Healthcare Analytics: Exploration versus Confirmation - Statistics.com: Data Science, Analytics & Statistics Courses

Perhaps the most active application of analytics and data mining is healthcare. This week we look at one success story, the use of machine learning to predict diabetic retinopathy, one story of disappointment, the use of genetic testing in a puzzling disease, and a basic dichotomy in statistical analysis.

In his famous 1977 book that introduced the idea of exploratory data analysis, John Tukey described two different strands of statistical analysis:

Exploration
Confirmation

Tukey’s book, Exploratory Data Analysis, elevated the role of exploration, and he established the role of “data analyst” as opposed to statistician. Tukey was concerned with numerical summaries and plotting techniques that both simplify the story behind the data, and dig deeper to add understanding. Those techniques took on a vibrant life in statistics, particularly the plotting techniques that laid the foundation for the rich toolkit of data visualization techniques that is now available. He applied the term “confirmatory analysis” to the whole arena of statistical inference, with its complex set of formulas for hypothesis testing and confidence intervals.

Exploration is the process of looking at data in lots of different ways to see if there’s anything interesting going on. Confirmation is the process of validating that you’ve found something real, and not just random behavior. The best way to do this is to look at new data and see if the phenomenon holds up. We’ll keep this distinction in mind as we look at two cases in healthcare.

Diabetic Retinopathy and Deep Learning

Diabetes is the fastest growing cause of blindness. Over 400 million people worldwide have diabetes and are at risk for diabetic retinopathy and possible blindness. Diabetics are most likely to be on a regimen of regular monitoring of blood sugar, and frequent eye exams. Retinopathy, however, cannot be diagnosed with a quick exam of the eye; images must be taken and examined by a specialist – and in many parts of the world these specialists are few and far between. By the time image has been reviewed and diagnosed, the patient will have left the clinic, and the odds of getting them on an appropriate therapy regimen have plummeted.

In 2016, a team of researchers from Google and several universities published the results of a study in which deep learning was used to classify eye images and assign a probability of retinopathy, which was converted to a diagnosis by setting a cutoff point. This challenge had earlier been the subject of a Kaggle competition; the Google team, using those results as a point of departure, brought in more data and achieved results equivalent to those of trained specialists. Considering that a consensus of specialist evaluations was the basis for “ground truth” in the study, these are good results indeed.

This study was not an exploratory one; the goal was not to locate factors that might be associated with retinopathy. The purpose apriori was simply to identify retinopathy. The images were all labeled as to whether disease was present, and a holdout set was used to evaluate the algorithm, to be sure it was not finding chance artifacts.

Explore the material>
[A] From the healthcare analytics article, list the three things the opening paragraph says will be looked at this week.
[B] Please extend the healthcare analytics article, starting right after its last sentence.

Excerpted records>
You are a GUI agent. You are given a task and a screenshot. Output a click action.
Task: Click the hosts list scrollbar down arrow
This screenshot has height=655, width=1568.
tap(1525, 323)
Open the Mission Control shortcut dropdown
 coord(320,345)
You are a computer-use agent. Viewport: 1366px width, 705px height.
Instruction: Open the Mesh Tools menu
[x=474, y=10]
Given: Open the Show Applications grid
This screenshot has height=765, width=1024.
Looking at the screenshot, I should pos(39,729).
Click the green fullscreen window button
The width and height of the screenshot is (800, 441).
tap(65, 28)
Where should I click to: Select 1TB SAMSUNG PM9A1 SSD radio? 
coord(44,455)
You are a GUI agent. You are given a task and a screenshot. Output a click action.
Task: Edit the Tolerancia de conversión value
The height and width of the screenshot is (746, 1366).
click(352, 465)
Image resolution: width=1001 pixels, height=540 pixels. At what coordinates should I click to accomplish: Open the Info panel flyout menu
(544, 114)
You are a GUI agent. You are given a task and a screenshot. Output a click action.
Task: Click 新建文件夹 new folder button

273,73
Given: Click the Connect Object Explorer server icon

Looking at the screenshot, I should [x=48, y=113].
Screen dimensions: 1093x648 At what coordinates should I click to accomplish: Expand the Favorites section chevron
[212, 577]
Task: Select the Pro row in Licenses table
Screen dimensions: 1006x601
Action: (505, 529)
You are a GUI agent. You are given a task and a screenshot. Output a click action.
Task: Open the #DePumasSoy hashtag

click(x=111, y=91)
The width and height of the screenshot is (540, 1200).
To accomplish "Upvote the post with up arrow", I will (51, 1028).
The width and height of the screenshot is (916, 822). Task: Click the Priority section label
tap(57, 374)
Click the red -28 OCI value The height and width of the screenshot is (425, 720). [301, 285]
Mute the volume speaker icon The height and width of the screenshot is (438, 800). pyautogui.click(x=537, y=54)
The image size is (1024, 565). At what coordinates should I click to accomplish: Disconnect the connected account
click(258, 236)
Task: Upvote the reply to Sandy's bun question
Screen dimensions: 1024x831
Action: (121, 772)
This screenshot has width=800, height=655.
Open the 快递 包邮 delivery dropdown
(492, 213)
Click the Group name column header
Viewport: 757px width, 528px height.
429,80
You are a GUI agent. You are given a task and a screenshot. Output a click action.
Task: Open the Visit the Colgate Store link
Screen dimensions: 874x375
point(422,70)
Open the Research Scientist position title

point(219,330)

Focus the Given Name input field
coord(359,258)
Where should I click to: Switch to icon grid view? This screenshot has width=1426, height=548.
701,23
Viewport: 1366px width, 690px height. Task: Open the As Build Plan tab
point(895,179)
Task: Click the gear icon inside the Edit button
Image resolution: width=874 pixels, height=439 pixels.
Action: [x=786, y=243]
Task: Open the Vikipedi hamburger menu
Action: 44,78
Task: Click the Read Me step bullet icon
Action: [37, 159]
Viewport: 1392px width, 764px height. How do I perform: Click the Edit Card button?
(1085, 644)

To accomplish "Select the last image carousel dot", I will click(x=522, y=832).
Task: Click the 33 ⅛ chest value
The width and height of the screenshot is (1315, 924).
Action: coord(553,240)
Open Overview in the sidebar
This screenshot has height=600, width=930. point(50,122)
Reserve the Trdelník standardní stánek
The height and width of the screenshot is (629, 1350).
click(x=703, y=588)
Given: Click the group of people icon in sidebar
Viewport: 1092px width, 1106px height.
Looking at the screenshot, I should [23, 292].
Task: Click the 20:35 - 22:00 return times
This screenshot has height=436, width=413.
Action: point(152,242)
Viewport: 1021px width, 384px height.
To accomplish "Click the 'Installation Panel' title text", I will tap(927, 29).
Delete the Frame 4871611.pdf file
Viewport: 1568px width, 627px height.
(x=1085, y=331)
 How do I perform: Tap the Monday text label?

Answers given>
[A]
- the use of machine learning to predict diabetic retinopathy (a success story)
- the use of genetic testing in a puzzling disease (a story of disappointment)
- a basic dichotomy in statistical analysis

[B]
The medical implications of the study are important – when the system is implemented, images can be evaluated immediately while the patient is in the clinic, and an appropriate therapy regimen started before the patient leaves.

Genetic Testing

The human genome was mapped in 2003, and the last 5 years have seen explosive growth in a completely new business – genetic tests. There are now over 75,000 such tests relating to different genes, and the race is on to find out what genes are associated with what disorders. There are close to 20,000 genes, and the tests typically focus on specific sets of genes in connection with particular disorders. This broad-scale undertaking is not a focused confirmatory study, it is exploration on a massive scale to find interesting correlations between genes, particularly genetic mutations, and diseases. There is little hope that targeted specific confirmatory studies (which can be expensive) will catch up to all the suggestions unearthed by the widespread genetic testing. In short, it is a recipe for lots of false positives.

This effect is illustrated in a Wall Street Journal story about a 4-year-old girl – Esme – afflicted with an unknown but debilitating circulatory and respiratory ailment. A genetic test in 2013 revealed a defect in the PCDH19 gene. The family dove deeply into research, and engagement with a small community of those suffering a similar defect. They established a foundation to fund research into PCDH19 defects. But in 2015, another genetic test suggested that PCDH19 was not at fault, rather SCN8A was the culprit. The family shifted their foundation’s research over to SCN8A. In 2016, the lab that did the 2015 testing issued a reinterpretation of the prior results. SCN8A’s significance was now considered uncertain, and two new gene variants were implicated. A few months ago, the lab again contacted the parents with word that a new test was available, incorporating the latest information. The repeating cycle of hopes raised and then dashed, pathways opened then closed, has been discouraging and draining for the parents.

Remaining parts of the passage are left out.